Work required:
In the rows below, change each "screenshot" to "screen capture" and reproduce everything else unchanged.

Data listing
==============================
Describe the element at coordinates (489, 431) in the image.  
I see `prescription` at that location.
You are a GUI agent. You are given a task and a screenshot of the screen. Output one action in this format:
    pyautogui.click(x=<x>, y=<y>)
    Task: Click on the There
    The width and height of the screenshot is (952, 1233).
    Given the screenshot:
==============================
The reply:
Describe the element at coordinates (489, 431) in the image.  
I see `prescription` at that location.
You are a GUI agent. You are given a task and a screen capture of the screen. Output one action in this format:
    pyautogui.click(x=<x>, y=<y>)
    Task: Click on the There
    The width and height of the screen capture is (952, 1233).
    Given the screen capture:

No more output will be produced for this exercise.